D. Roger Pederson, Minneapolis
Chalberg gives his perspective on how the policies of U.S. political leaders, past and present, meet the definition of a "progressive" politician. Chalberg also gives his viewpoint on progressivism and climate change. And since this issue is one of the more contentious issues today, often dividing conservatives, who frequently deny or downplay this crisis, and progressives, I would like to challenge Chalberg's opinion on this topic.
Chalberg first states that Roosevelt can be considered a progressive because of his aggressive preservationist policies. And I certainly do agree. But Chalberg also contends that because Roosevelt favored "maximum sustained yield" of the forests, the Rough Rider would not endorse the "current 'green energy' campaign to combat climate change."
I'm thinking, though, that if Roosevelt were actually alive today, and seriously studied the science regarding climate change, he would understand that greenhouse gasses, generated by the burning of fossil fuels, cause more intense periods of heavy rain and significantly longer dry periods to occur. And as a result, insect infestations and forest fires have caused a lumber shortage, which has led to a significant increase in homebuilding costs. So Roosevelt's opinion today about climate change, I believe, would much more likely be in line with the majority of 21st-century progressives.

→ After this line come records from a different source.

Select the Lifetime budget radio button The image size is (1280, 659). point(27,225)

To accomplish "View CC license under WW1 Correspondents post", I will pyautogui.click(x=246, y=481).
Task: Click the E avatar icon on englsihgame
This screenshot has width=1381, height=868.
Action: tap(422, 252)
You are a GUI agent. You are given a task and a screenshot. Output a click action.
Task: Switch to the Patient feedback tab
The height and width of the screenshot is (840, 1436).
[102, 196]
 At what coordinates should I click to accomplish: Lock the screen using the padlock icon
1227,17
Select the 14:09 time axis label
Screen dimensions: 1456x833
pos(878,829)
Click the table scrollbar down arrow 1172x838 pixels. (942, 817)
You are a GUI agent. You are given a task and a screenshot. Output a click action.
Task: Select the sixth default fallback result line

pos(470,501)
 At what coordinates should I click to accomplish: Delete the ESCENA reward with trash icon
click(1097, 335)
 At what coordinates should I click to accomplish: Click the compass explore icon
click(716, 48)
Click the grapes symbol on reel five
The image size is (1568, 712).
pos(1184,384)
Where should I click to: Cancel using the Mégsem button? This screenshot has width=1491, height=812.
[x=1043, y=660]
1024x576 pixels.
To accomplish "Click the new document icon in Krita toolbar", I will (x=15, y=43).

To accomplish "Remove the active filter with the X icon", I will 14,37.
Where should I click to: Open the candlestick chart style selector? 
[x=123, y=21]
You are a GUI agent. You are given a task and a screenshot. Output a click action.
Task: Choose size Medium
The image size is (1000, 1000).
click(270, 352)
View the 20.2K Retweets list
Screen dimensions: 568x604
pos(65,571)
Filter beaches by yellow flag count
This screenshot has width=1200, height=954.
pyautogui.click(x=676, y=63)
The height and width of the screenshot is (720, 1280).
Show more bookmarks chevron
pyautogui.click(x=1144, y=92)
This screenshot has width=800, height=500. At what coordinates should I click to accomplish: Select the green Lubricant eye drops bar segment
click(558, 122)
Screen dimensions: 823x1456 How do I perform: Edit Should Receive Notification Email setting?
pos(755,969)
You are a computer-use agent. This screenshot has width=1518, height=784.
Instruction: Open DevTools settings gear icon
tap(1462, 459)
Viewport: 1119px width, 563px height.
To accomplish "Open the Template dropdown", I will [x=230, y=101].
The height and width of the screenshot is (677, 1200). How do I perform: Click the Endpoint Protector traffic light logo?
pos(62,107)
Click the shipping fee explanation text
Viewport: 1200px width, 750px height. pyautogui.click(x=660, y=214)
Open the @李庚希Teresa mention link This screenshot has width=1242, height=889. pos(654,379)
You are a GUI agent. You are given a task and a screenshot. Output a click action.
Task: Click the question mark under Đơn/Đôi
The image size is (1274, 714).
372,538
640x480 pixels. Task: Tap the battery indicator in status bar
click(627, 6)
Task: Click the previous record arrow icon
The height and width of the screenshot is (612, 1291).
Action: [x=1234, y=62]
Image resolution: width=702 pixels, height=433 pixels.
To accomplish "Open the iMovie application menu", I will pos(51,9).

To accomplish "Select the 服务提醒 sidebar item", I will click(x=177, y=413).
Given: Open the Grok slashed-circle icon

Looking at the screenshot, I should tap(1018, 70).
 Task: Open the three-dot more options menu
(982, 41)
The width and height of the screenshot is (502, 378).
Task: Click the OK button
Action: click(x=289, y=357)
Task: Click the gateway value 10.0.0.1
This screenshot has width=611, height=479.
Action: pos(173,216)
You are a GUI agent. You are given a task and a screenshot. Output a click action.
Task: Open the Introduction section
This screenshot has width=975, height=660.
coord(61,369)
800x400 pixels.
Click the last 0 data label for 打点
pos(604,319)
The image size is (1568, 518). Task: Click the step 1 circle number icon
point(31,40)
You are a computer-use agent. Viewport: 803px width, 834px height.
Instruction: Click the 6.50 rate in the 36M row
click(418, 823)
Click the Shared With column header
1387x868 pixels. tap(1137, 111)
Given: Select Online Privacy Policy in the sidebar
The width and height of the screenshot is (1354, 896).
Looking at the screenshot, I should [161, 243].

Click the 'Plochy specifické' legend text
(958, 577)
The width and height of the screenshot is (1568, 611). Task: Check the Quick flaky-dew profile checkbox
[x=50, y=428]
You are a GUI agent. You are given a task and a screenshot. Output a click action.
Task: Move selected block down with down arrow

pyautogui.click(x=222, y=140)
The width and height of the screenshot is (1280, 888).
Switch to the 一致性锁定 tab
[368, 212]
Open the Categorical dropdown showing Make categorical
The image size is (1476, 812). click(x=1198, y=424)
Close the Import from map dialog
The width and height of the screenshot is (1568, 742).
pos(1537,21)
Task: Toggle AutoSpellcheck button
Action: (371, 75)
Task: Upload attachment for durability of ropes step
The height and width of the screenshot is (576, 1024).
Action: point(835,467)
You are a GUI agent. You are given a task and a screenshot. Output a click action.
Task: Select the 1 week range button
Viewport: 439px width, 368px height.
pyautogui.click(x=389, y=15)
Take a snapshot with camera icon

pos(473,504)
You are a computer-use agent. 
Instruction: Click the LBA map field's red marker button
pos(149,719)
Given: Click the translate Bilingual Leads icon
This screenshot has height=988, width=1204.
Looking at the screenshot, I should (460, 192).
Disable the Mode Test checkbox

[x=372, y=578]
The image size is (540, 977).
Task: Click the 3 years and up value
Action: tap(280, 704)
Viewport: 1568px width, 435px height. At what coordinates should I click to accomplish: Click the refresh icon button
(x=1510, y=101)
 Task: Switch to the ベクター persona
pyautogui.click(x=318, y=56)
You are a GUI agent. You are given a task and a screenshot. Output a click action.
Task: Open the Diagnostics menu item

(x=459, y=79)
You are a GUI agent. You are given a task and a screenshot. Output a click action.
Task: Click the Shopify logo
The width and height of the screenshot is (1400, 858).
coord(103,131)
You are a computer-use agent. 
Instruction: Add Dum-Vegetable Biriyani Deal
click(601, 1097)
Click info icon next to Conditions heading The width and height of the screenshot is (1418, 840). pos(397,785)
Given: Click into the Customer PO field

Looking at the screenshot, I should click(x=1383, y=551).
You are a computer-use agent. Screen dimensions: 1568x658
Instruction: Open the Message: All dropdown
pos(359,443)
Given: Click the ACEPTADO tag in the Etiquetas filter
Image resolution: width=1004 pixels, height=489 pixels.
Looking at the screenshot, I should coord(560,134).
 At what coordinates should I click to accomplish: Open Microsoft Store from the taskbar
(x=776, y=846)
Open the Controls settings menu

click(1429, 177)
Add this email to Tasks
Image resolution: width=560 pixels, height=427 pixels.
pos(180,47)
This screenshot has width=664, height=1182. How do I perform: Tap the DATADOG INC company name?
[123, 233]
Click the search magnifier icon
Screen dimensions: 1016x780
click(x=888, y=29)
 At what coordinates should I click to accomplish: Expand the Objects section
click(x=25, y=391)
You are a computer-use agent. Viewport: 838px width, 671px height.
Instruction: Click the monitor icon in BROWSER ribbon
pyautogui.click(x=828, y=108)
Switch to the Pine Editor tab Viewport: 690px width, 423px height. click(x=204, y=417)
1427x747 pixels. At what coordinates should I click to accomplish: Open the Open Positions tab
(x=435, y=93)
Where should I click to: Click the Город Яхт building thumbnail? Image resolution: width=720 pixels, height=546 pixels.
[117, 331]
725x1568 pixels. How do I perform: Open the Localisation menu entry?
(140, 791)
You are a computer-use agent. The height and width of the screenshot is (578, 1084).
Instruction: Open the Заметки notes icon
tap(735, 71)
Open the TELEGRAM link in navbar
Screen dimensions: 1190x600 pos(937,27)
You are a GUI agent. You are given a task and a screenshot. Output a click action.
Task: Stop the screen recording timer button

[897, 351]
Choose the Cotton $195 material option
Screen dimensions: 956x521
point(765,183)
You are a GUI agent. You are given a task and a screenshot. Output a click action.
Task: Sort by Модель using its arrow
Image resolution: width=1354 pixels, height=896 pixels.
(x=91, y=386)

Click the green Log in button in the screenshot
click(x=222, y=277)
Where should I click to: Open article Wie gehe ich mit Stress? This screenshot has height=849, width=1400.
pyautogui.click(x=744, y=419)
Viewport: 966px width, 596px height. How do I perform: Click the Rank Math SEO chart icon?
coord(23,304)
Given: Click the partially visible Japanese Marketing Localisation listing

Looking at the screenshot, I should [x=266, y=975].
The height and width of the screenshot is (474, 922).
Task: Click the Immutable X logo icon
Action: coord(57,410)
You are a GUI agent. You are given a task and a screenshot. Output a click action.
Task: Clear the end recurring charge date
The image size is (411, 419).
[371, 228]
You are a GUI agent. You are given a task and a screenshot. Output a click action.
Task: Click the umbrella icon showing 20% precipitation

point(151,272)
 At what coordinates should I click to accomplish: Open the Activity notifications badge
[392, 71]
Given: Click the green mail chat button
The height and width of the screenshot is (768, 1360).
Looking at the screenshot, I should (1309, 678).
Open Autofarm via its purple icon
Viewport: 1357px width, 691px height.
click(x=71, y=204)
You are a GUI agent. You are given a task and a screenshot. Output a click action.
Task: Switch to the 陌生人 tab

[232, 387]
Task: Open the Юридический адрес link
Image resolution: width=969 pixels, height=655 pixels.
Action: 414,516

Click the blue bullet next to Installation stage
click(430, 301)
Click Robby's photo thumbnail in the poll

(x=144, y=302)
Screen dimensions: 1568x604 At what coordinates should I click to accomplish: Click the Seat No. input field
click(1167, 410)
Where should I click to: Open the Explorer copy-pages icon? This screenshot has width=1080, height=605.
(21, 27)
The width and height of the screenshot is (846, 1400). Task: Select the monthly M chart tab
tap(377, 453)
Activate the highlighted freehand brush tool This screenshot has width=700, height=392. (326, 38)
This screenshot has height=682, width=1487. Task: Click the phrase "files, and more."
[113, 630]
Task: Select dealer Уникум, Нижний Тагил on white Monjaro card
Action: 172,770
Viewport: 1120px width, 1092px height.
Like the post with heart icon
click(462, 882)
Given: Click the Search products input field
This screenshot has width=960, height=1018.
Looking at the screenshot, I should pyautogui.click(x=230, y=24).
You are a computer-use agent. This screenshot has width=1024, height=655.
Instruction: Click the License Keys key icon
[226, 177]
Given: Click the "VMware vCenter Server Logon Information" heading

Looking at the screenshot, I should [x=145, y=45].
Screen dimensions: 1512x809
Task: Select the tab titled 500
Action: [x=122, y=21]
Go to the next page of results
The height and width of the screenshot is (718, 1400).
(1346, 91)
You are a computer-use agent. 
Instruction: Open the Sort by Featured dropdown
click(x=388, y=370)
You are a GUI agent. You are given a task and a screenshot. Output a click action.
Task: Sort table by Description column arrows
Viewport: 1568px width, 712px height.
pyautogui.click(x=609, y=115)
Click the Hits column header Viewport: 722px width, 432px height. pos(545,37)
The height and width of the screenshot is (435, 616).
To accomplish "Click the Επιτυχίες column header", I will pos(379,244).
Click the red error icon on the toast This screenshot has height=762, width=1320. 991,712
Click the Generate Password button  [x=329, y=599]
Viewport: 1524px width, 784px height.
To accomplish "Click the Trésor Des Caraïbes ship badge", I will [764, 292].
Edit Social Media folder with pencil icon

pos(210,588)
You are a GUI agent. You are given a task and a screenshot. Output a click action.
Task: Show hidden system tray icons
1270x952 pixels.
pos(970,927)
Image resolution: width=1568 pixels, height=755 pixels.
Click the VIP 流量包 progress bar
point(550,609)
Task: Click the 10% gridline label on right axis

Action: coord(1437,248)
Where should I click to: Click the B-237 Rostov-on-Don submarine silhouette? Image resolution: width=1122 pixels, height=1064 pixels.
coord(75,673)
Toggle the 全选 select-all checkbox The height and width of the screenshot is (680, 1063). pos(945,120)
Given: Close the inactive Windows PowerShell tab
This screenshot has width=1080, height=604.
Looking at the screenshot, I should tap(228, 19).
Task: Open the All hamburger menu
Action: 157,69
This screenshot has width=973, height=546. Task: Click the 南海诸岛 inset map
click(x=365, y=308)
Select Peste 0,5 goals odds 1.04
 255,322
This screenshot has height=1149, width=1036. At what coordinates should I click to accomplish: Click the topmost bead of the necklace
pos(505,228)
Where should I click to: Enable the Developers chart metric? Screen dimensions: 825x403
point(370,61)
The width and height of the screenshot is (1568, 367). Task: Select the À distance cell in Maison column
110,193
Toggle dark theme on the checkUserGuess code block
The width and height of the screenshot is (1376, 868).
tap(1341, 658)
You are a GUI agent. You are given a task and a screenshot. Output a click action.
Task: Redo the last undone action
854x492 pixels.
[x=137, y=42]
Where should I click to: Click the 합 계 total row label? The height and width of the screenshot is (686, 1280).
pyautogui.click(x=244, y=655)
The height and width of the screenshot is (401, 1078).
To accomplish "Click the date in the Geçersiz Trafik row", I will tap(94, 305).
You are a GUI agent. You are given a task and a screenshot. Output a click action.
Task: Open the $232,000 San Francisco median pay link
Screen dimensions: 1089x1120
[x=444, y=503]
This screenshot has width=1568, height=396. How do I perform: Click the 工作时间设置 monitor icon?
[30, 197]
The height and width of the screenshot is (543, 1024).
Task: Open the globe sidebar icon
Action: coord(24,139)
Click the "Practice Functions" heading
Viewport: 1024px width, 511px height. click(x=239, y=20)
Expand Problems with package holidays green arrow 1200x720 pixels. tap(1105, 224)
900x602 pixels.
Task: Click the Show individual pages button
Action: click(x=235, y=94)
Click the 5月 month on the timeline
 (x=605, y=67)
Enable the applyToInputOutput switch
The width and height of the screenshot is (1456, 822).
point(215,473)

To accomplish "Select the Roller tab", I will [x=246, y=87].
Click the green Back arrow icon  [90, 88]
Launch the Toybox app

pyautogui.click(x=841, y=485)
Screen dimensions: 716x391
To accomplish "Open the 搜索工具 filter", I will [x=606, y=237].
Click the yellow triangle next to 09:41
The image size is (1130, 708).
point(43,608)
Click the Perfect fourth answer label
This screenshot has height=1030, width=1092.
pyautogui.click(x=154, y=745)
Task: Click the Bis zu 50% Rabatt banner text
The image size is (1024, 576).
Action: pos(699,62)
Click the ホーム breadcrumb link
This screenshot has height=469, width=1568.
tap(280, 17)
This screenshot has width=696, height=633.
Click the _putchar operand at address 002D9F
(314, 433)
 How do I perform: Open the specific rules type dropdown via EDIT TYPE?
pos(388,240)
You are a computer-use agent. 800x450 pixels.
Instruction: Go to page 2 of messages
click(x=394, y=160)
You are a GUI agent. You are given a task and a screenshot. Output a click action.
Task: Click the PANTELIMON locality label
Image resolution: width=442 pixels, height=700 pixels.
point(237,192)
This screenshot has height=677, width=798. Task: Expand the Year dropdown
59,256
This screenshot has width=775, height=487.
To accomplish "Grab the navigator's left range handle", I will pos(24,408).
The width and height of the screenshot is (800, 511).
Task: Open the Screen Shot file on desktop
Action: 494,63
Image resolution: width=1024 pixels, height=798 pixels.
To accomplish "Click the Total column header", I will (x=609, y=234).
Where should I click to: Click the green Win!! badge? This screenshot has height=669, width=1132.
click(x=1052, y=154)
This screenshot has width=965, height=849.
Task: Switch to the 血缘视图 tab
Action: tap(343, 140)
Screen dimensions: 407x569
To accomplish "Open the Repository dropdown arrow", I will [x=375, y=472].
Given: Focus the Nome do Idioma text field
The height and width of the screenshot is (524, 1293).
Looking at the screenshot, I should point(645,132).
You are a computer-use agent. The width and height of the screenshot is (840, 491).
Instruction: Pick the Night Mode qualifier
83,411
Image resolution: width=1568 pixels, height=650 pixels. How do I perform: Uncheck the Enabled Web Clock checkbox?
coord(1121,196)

I do agree, however, with Chalberg that our country must head in a direction where the Constitution forms the basis of government policy. And while our forebears certainly didn't see the climate crisis coming, I believe their tenet that we must "promote the general welfare" is very relevant today. Our nation must be highly proactive in addressing the climate crisis issue, especially when the health and lives of millions of people worldwide can be jeopardized.
J.R. Clark, Minneapolis
Can't we copy other states?
In response to the editorial counterpoint "Camera cops: Something's wrong with this picture" (Opinion Exchange, Dec. 1): Many other states allow "photo cops," both for red light runners and speeders. If they can do it, why can't Minnesota amend its current laws to allow the same enforcement method? I worked in downtown Minneapolis the last time it was tried, and it was very effective at increasing the safety in the areas where the photo cops were installed. On top of that, after 20 years the technology has become so much better that drivers faces should be clearly visible. With careful crafting, hopefully, the laws can be changed to allow the use of "photo cops," because lives would be saved!
Joe Tretter, Minneapolis
Regarding "Camera cops: Something's wrong with this picture": The writer lists what led to "disastrous consequences" when cameras were used to catch speeders — 20 years ago. He notes low-bidder cameras that led to blurry photos. Well, we've come a long way in 20 years in terms of digital photography, so let's install cameras that will offer clear photos. Fixed!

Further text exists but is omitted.